BEGIN DATA FOR REVIEW

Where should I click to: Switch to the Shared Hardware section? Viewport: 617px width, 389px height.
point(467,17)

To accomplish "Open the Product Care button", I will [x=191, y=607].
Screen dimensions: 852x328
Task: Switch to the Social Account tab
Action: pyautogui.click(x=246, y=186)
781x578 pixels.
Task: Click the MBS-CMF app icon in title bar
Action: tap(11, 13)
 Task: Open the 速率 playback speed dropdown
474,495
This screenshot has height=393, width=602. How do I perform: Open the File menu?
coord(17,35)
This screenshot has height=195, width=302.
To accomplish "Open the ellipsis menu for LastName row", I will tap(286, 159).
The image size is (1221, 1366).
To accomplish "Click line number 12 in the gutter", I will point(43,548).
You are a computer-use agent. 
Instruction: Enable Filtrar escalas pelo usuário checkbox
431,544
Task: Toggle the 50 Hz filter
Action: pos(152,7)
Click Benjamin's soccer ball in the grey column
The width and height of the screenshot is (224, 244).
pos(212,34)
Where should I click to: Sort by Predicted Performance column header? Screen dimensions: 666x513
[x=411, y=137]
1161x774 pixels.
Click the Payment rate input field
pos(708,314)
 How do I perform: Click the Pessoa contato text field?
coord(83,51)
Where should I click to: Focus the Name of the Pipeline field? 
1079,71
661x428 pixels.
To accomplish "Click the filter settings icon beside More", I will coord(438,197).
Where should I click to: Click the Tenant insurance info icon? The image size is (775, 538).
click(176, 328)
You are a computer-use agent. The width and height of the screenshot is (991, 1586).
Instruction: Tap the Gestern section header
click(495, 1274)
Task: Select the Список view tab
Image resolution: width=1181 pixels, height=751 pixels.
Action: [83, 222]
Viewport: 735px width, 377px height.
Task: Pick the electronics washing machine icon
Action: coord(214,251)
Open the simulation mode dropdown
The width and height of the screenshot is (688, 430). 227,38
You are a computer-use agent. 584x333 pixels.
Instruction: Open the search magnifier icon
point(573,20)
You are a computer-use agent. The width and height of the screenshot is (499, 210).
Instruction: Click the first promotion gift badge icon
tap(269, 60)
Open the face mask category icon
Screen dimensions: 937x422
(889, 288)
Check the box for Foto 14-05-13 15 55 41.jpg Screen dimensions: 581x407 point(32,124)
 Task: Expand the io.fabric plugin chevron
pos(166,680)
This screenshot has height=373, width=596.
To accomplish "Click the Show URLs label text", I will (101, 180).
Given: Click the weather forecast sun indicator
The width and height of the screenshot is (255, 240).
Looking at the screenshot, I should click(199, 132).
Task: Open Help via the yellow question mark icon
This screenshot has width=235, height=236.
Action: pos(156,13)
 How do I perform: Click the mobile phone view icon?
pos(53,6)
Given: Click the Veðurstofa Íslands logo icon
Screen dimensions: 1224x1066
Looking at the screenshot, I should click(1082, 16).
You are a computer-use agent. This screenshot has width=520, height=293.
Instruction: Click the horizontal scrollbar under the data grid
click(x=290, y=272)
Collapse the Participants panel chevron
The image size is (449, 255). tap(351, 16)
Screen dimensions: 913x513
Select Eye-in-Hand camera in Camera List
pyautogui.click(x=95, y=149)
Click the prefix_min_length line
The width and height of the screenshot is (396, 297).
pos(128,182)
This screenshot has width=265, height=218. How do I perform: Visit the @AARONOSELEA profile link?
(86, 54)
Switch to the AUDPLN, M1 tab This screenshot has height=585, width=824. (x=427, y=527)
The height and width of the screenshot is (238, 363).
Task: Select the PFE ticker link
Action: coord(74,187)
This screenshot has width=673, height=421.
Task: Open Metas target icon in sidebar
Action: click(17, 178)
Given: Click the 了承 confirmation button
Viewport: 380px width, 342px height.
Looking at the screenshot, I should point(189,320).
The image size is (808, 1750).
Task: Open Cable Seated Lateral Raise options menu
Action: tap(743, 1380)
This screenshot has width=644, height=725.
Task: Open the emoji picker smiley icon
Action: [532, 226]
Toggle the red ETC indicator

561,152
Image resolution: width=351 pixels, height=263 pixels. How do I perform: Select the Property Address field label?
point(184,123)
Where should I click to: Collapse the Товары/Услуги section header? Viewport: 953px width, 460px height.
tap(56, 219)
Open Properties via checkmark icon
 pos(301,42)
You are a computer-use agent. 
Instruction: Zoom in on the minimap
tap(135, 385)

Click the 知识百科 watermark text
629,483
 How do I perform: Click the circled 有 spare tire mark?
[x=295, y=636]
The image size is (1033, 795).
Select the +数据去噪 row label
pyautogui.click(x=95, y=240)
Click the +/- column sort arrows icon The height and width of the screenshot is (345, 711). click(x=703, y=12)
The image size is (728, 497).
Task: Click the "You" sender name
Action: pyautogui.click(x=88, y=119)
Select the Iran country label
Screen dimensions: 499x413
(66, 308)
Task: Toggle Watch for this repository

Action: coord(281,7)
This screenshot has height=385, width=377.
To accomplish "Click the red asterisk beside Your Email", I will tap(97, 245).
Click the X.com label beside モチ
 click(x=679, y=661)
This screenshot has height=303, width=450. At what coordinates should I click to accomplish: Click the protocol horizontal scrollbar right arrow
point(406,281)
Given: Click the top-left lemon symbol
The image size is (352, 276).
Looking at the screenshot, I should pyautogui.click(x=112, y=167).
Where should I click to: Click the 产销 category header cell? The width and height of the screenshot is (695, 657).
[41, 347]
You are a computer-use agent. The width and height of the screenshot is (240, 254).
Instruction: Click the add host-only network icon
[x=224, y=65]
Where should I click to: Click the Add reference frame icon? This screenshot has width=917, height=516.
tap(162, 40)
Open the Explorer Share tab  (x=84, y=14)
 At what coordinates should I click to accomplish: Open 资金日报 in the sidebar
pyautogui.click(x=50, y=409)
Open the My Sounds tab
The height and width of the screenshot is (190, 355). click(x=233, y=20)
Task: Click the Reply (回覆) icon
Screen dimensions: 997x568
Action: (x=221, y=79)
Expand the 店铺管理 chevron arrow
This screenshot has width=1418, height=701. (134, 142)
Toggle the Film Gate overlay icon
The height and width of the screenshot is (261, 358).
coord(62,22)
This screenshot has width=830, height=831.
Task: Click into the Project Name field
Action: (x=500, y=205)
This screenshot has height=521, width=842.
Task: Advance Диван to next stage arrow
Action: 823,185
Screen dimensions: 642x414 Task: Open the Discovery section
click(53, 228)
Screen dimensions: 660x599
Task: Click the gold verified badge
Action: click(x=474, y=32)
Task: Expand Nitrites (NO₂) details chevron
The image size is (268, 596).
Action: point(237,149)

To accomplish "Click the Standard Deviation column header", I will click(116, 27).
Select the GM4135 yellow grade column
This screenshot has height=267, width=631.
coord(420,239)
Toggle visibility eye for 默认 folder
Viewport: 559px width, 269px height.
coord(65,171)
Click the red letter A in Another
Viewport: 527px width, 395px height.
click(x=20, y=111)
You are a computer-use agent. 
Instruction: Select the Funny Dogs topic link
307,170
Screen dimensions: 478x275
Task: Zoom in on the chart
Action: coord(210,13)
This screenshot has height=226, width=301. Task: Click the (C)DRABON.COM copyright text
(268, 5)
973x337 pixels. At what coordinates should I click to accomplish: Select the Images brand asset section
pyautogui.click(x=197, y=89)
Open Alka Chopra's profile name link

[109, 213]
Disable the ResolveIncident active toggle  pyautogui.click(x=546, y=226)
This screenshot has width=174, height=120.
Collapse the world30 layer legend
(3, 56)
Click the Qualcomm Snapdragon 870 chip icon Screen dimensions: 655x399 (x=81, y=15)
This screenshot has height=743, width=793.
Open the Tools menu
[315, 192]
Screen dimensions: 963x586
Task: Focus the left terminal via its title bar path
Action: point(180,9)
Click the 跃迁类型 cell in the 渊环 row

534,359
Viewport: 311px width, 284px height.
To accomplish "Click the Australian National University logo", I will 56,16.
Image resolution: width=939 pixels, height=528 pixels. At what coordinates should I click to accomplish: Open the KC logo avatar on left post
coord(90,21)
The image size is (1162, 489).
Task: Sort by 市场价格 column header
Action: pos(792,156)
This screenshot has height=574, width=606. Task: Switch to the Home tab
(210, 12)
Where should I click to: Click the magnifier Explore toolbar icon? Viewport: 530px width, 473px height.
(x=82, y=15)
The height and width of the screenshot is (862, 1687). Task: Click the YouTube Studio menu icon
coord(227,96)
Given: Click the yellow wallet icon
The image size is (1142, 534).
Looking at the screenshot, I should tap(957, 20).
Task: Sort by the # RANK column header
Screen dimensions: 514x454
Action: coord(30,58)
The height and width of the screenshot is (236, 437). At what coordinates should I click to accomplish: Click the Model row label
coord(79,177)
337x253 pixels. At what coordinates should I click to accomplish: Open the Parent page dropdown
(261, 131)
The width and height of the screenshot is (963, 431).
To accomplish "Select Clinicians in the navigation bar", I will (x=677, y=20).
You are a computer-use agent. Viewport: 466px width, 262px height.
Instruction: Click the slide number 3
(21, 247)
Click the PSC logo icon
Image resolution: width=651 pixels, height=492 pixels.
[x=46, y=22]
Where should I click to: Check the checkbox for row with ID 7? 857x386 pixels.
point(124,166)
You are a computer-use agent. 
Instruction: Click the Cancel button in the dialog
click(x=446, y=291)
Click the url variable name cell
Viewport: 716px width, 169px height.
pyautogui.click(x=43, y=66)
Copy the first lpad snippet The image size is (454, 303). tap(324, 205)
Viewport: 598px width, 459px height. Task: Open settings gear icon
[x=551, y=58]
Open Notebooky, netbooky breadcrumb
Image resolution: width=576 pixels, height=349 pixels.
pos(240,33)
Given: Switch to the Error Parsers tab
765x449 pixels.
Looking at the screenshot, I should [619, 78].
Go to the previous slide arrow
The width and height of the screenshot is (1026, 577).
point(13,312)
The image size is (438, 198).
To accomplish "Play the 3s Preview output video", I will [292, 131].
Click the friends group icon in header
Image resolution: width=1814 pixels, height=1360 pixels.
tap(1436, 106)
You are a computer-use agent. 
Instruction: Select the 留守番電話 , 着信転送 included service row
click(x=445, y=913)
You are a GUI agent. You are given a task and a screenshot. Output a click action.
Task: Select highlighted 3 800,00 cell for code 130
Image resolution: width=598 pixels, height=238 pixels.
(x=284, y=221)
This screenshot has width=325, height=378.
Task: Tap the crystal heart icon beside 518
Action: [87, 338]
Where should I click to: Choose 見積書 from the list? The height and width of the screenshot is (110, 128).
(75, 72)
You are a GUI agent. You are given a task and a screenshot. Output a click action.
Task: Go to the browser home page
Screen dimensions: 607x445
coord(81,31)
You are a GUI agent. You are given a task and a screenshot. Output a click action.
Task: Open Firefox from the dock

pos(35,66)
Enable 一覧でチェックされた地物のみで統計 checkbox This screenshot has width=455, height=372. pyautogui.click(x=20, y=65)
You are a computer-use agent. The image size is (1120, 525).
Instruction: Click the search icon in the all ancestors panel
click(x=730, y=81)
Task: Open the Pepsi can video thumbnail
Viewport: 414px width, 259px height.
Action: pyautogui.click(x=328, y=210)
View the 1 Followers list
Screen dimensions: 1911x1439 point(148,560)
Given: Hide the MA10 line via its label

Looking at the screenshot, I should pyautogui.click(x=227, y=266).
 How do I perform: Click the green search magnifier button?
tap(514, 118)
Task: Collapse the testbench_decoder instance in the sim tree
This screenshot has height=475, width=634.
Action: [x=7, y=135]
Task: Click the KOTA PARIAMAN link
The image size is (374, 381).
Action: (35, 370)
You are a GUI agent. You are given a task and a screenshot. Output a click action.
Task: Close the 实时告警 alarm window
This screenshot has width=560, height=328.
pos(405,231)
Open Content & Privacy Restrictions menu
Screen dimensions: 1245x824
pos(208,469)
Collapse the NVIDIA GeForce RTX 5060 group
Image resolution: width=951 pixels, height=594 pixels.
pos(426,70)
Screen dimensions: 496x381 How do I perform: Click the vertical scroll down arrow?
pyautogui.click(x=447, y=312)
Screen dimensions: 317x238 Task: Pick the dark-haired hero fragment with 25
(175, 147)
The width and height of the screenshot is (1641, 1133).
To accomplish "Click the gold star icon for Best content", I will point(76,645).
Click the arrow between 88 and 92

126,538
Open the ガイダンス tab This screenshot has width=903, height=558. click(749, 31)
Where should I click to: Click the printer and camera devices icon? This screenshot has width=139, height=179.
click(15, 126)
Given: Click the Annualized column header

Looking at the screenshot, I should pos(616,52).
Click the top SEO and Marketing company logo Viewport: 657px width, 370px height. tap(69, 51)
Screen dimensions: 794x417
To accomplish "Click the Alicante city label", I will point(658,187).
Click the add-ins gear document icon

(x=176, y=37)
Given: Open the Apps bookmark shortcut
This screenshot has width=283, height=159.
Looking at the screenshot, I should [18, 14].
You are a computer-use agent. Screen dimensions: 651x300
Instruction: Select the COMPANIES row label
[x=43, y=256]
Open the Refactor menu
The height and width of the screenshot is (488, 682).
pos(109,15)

END DATA FOR REVIEW

WORK ITEM: From the entries above, copy every line containing the word "group".

FINISHED EXERCISE:
Click the friends group icon in header
Collapse the NVIDIA GeForce RTX 5060 group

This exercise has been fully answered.